_WHAT IS NEEDED_: Transcribe all the data, leaving each word as it is.

Data extracted from a collection:

○ ○ ○ ○

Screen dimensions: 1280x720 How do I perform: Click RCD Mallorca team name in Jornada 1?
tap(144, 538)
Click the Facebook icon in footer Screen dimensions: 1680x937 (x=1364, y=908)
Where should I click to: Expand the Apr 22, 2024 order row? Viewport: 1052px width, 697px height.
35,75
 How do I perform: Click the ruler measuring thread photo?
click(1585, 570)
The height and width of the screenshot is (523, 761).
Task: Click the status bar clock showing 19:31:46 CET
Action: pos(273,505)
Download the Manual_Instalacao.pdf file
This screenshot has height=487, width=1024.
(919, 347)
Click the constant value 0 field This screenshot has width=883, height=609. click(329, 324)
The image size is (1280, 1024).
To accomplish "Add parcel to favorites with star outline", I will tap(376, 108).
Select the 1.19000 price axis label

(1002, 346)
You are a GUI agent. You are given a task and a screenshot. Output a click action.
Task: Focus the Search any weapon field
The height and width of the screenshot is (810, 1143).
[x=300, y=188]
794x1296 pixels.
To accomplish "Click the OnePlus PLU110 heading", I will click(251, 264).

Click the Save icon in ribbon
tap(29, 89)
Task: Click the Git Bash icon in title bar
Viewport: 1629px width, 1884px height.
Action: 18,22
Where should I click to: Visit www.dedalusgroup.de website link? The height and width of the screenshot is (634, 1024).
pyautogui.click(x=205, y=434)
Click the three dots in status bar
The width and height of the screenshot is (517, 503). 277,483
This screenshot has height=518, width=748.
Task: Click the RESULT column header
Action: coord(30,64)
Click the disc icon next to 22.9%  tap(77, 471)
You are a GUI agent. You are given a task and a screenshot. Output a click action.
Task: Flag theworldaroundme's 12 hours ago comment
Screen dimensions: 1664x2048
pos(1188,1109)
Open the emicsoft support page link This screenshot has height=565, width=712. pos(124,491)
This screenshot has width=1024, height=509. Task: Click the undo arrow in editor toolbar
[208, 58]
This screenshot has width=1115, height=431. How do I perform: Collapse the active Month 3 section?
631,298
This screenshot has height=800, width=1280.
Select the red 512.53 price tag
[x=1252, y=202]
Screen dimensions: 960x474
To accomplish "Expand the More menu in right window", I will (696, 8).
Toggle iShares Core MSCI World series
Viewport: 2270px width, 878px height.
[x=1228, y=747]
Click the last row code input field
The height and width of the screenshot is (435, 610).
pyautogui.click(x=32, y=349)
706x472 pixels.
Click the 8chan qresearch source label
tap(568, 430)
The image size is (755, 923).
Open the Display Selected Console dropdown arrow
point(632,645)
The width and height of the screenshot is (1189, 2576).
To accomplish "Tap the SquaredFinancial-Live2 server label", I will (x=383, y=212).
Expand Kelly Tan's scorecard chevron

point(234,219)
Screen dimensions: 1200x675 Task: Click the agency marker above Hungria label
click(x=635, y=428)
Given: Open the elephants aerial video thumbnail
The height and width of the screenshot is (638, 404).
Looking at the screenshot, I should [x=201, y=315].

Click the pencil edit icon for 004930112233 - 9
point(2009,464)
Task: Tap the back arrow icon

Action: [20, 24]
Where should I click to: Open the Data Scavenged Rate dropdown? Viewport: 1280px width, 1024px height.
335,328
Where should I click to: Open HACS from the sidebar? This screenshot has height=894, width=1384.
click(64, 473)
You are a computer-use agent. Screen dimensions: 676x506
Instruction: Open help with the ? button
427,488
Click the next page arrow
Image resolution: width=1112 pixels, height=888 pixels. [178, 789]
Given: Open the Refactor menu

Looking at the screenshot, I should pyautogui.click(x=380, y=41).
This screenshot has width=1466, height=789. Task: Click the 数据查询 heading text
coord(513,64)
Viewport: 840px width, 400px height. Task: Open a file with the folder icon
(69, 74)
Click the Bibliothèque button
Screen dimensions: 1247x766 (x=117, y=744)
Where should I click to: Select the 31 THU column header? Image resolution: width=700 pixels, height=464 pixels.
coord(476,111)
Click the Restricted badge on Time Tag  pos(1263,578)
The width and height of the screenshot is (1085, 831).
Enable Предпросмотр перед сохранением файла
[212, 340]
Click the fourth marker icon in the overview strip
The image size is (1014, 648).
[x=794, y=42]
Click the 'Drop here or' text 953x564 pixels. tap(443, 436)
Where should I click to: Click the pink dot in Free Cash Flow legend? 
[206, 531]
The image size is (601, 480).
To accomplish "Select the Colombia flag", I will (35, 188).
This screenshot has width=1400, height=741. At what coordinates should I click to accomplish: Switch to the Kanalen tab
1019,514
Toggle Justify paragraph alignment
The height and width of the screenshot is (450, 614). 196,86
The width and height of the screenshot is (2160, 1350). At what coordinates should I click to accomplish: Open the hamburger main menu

○ ○ ○ ○

_ANSWER BELOW_:
Screen dimensions: 1280x720 How do I perform: Click RCD Mallorca team name in Jornada 1?
tap(144, 538)
Click the Facebook icon in footer Screen dimensions: 1680x937 (x=1364, y=908)
Where should I click to: Expand the Apr 22, 2024 order row? Viewport: 1052px width, 697px height.
35,75
 How do I perform: Click the ruler measuring thread photo?
click(1585, 570)
The height and width of the screenshot is (523, 761).
Task: Click the status bar clock showing 19:31:46 CET
Action: pos(273,505)
Download the Manual_Instalacao.pdf file
This screenshot has height=487, width=1024.
(919, 347)
Click the constant value 0 field This screenshot has width=883, height=609. click(329, 324)
The image size is (1280, 1024).
To accomplish "Add parcel to favorites with star outline", I will tap(376, 108).
Select the 1.19000 price axis label

(1002, 346)
You are a GUI agent. You are given a task and a screenshot. Output a click action.
Task: Focus the Search any weapon field
The height and width of the screenshot is (810, 1143).
[x=300, y=188]
794x1296 pixels.
To accomplish "Click the OnePlus PLU110 heading", I will click(251, 264).

Click the Save icon in ribbon
tap(29, 89)
Task: Click the Git Bash icon in title bar
Viewport: 1629px width, 1884px height.
Action: 18,22
Where should I click to: Visit www.dedalusgroup.de website link? The height and width of the screenshot is (634, 1024).
pyautogui.click(x=205, y=434)
Click the three dots in status bar
The width and height of the screenshot is (517, 503). 277,483
This screenshot has height=518, width=748.
Task: Click the RESULT column header
Action: coord(30,64)
Click the disc icon next to 22.9%  tap(77, 471)
You are a GUI agent. You are given a task and a screenshot. Output a click action.
Task: Flag theworldaroundme's 12 hours ago comment
Screen dimensions: 1664x2048
pos(1188,1109)
Open the emicsoft support page link This screenshot has height=565, width=712. pos(124,491)
This screenshot has width=1024, height=509. Task: Click the undo arrow in editor toolbar
[208, 58]
This screenshot has width=1115, height=431. How do I perform: Collapse the active Month 3 section?
631,298
This screenshot has height=800, width=1280.
Select the red 512.53 price tag
[x=1252, y=202]
Screen dimensions: 960x474
To accomplish "Expand the More menu in right window", I will (696, 8).
Toggle iShares Core MSCI World series
Viewport: 2270px width, 878px height.
[x=1228, y=747]
Click the last row code input field
The height and width of the screenshot is (435, 610).
pyautogui.click(x=32, y=349)
706x472 pixels.
Click the 8chan qresearch source label
tap(568, 430)
The image size is (755, 923).
Open the Display Selected Console dropdown arrow
point(632,645)
The width and height of the screenshot is (1189, 2576).
To accomplish "Tap the SquaredFinancial-Live2 server label", I will (x=383, y=212).
Expand Kelly Tan's scorecard chevron

point(234,219)
Screen dimensions: 1200x675 Task: Click the agency marker above Hungria label
click(x=635, y=428)
Given: Open the elephants aerial video thumbnail
The height and width of the screenshot is (638, 404).
Looking at the screenshot, I should [x=201, y=315].

Click the pencil edit icon for 004930112233 - 9
point(2009,464)
Task: Tap the back arrow icon

Action: [20, 24]
Where should I click to: Open the Data Scavenged Rate dropdown? Viewport: 1280px width, 1024px height.
335,328
Where should I click to: Open HACS from the sidebar? This screenshot has height=894, width=1384.
click(64, 473)
You are a computer-use agent. Screen dimensions: 676x506
Instruction: Open help with the ? button
427,488
Click the next page arrow
Image resolution: width=1112 pixels, height=888 pixels. [178, 789]
Given: Open the Refactor menu

Looking at the screenshot, I should pyautogui.click(x=380, y=41).
This screenshot has width=1466, height=789. Task: Click the 数据查询 heading text
coord(513,64)
Viewport: 840px width, 400px height. Task: Open a file with the folder icon
(69, 74)
Click the Bibliothèque button
Screen dimensions: 1247x766 (x=117, y=744)
Where should I click to: Select the 31 THU column header? Image resolution: width=700 pixels, height=464 pixels.
coord(476,111)
Click the Restricted badge on Time Tag  pos(1263,578)
The width and height of the screenshot is (1085, 831).
Enable Предпросмотр перед сохранением файла
[212, 340]
Click the fourth marker icon in the overview strip
The image size is (1014, 648).
[x=794, y=42]
Click the 'Drop here or' text 953x564 pixels. tap(443, 436)
Where should I click to: Click the pink dot in Free Cash Flow legend? 
[206, 531]
The image size is (601, 480).
To accomplish "Select the Colombia flag", I will (35, 188).
This screenshot has width=1400, height=741. At what coordinates should I click to accomplish: Switch to the Kanalen tab
1019,514
Toggle Justify paragraph alignment
The height and width of the screenshot is (450, 614). 196,86
The width and height of the screenshot is (2160, 1350). At what coordinates should I click to accomplish: Open the hamburger main menu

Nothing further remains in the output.